(1915 - 1985)
Three Key Films: Citizen Kane (1941), The Magnificent Ambersons (1942), Chimes at Midnight (1965)
Underrated: The Trial (1962) Welles’s version of Kafka is perhaps as visually arresting of a film as he ever produced. You can hear reverberations of its loopy surrealism and alternatingly wacky and piercing paranoia in some of David Lynch’s best work and in Stanley Kubrick’s Eyes Wide Shut. Welles was fearless in adapting literary masters, and his take on The Trial is nimble, wicked, and ultimately, suffocating. It stands as a prime example of film touching on the wild drama of nightmares.
Unforgettable: In This is Orson Welles, Welles tells Peter Bogdanovich, “I don’t want to be remembered for ‘great shots’.” Still, each of his films is full of them. Picking one is impossible and any Welles fan will have their favorite. Tracking shots from Touch of Evil and The Magnificent Ambersons are now legendary and Citizen Kane could fill a semester of ‘Introduction to Film’ on its own. Chimes at Midnight, meanwhile, contains some of the most emotionally stirring battle sequences ever filmed. I’ll take one of the final scenes from Othello when Welles in the title role, his face enclosed in shadows, takes in the enormity of his downfall and then collapses to the ground with the body of Desdemona. Throughout, the camera lingers on Welles, and then cuts quickly away. The whole sequence stops time cold in its tracks.
The Legend: Unlike anyone else on this list, Orson Welles may be least remembered by the general public for his work as a director. His work on radio, especially 1938’s landmark War of the Worlds broadcast, is perhaps better known, and he also acted in dozens of films (many of which he also did un-credited directing and writing work on). Some may only know him as the pitchman for Paul Masson wine.
Popular knowledge has it that Welles peaked in his mid-20s with Citizen Kane, creating a work widely ranked as the greatest movie of all time on his first try, and then floundering through the remainder of his career trying to live up to it. Even the true extent of his contribution to that film is endlessly debated. But, if you buy into the myth, you’ll miss films that took incredibly innovative film technique and put it to the service of digging into all of the tragedy and ridiculousness that’s part of the human condition.

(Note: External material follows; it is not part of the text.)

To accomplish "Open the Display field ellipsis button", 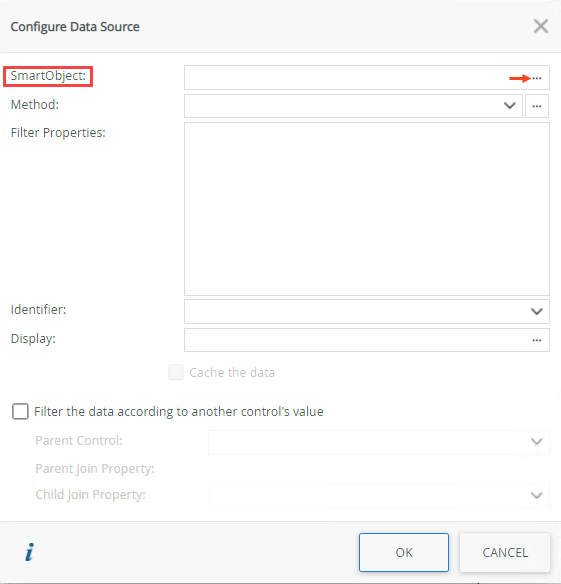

Citizen Kane is required viewing for anyone with even a passing interest in movies and movie history and 70 years has done nothing to diminish its wonder. Welles and his team used every trick in their bag to create a massive work that was almost destroyed before it could be released due to lawsuits from William Randolph Hearst. The film lost money and began Welles’s contentious relationship with Hollywood, resulting in his films being edited and changed mercilessly without his permission.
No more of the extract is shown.